I suppose this could also be done with pipes, but in that case the OS is probably doing copying between buffers.


As another perspective, Message Passing is designed as a way to facilitate parallel processing on heterogeneous distributed systems with distributed memory. Applications that use it are probably designed to have minimal use of shared data and do most of their computation on local memory, with communication via small-sized sends/receives over the network. It doesn't seem like you can improve upon this model by implementing a shared address space, since that really is just a layer of abstraction, and would require additional synchronization that would still at the low level be implemented by point-to-point sends and receives.


I am sure message passing has some overhead in establishing a connection before actual data is exchanged. In this we want to minimize that overhead by doing communication en masse.


Each of the processes are trying to send, but the send calls won't get to return because none of the processes are receiving. Will the deadlock still happen if we moved up line 16d to before line 16b?

Can't seem to remember, was this slide (and those following) covered in lecture?


@eatnow I think that still might deadlock since then all the threads will be waiting for RECEIVE to return, but no one has sent any messages. If we still wanted to use blocking calls, we can probably just have thread 0 be the master initially and send out all the necessary data to threads 1, 2, ... nprocs - 1. I'm not sure whether this has significant performance implications, since majority of the cost is probably in the main computation itself rather then copying of data.


@eatnow I am beginning to believe that you're right. If you moved up line 16d, then I think what would happen is all pid's except for 0 would send, and 0 would go to receive. 0 would receive from 1, and then 1 would go receive from 2, and so on. Once these are all done, all pid's from 0 to nprocs-1 will be sending, and nprocs-1 will be the first to receive. It will receive from nprocs-2, which will then go receive from nprocs-3, all the way down to 0. The problem with this is that this is basically sequential.
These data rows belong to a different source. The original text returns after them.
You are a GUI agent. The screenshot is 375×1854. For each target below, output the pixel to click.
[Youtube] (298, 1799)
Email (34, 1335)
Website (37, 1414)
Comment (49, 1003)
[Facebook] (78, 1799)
Other solutions such as having even and odd numbered rows taking turns sending and receiving would be more parallel.


It seems to me that blocking send and receive are only useful when you already know which will be sending and which will be receiving. Since both does not return unless data is completely sent/received, it feels like work needs to be specified clearly for all the processors.


The one downside of the two variants presented in the previous slides is that they must wait for the copy of data into the network buffer to complete. So I think one reason to use async non-blocking is when a routine has to complete its task within a very short time frame. If this routine were to use async blocking, it might take too long if the data being sent was big.
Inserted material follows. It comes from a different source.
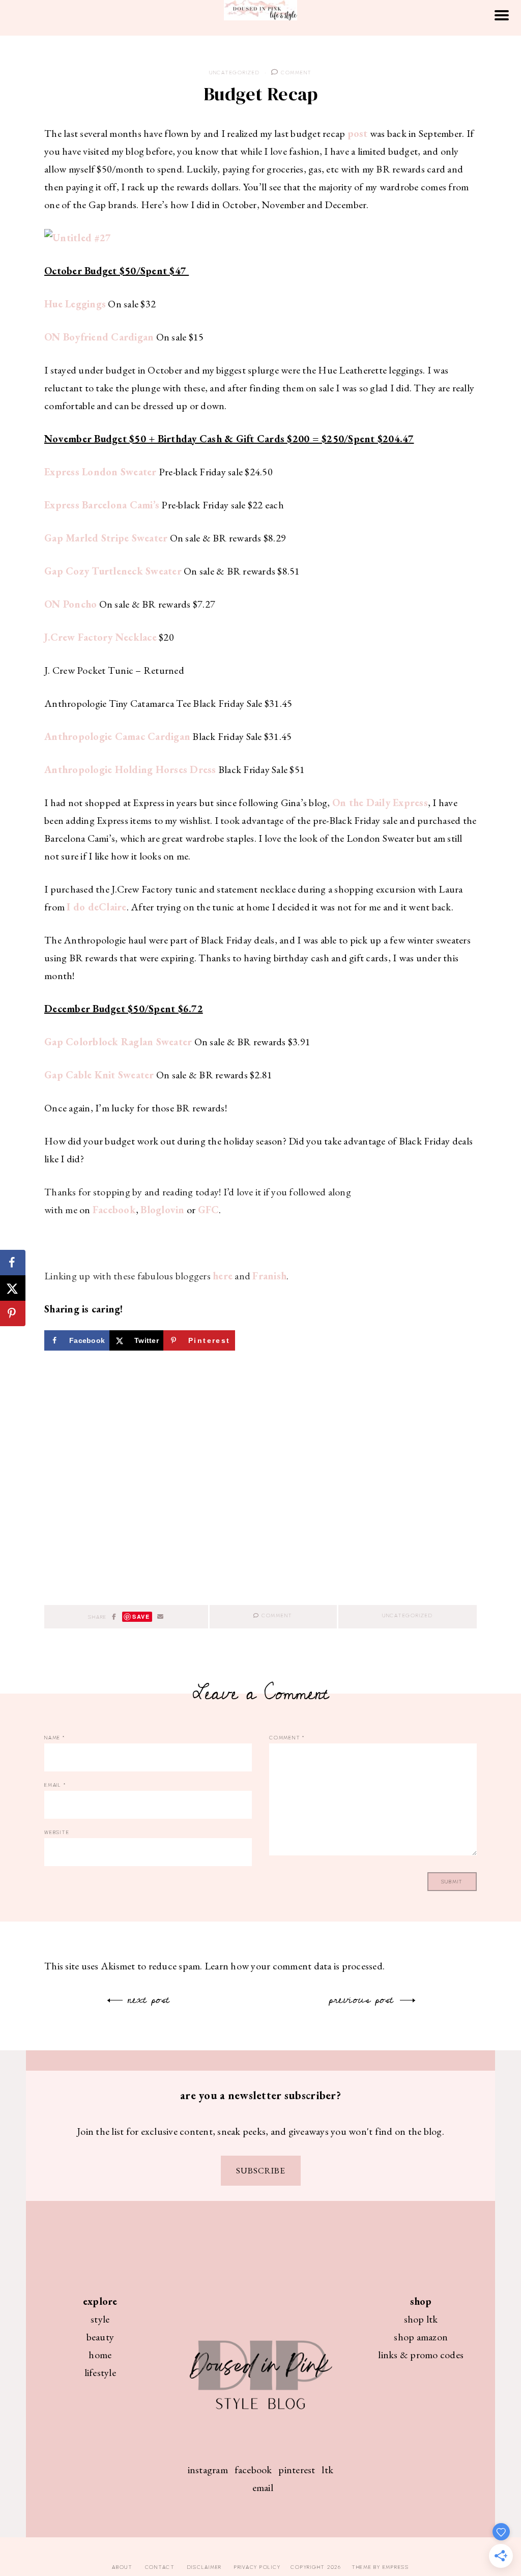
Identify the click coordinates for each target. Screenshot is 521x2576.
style (100, 2319)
I see two challenges to using async non-blocking. First is that there needs to be some sort of synchronization code to ensure that "nothing bad happens". (Concurrent SEND, modifying the buffer specified by SEND, etc). In the two other variants, the synchronization was happening within SEND and RECV. But in async non-blocking, this needs to happen outside of SEND and RECV.

The second challenge is that there needs to be some thread/task/worker that actually handles the copying of data specified by SEND into the network buffer. And there are other related issues, such as when and who spawns this worker, and how they are scheduled.


I'm still a bit confused between data-parallel and shared address space. It seems that data-parallel does sometimes involve loads and stores on a shared address space (like in the example on slide 30). Is the only difference in the synchronization, as in forall handles the assignment and synchronization while in shared address space each "thread" is responsible for finding its own assignment (through something like threadId)?


Great question! I wouldn't pull hairs about the differences because many real programming frameworks are combinations of these ideas, but there are some clear differences in how one thinks about how to express a program in each model. What might those be? One similarity is that both the data-parallel ("streaming") and shared address space models, in the simple form I talked about here, adopt a single global shared address space.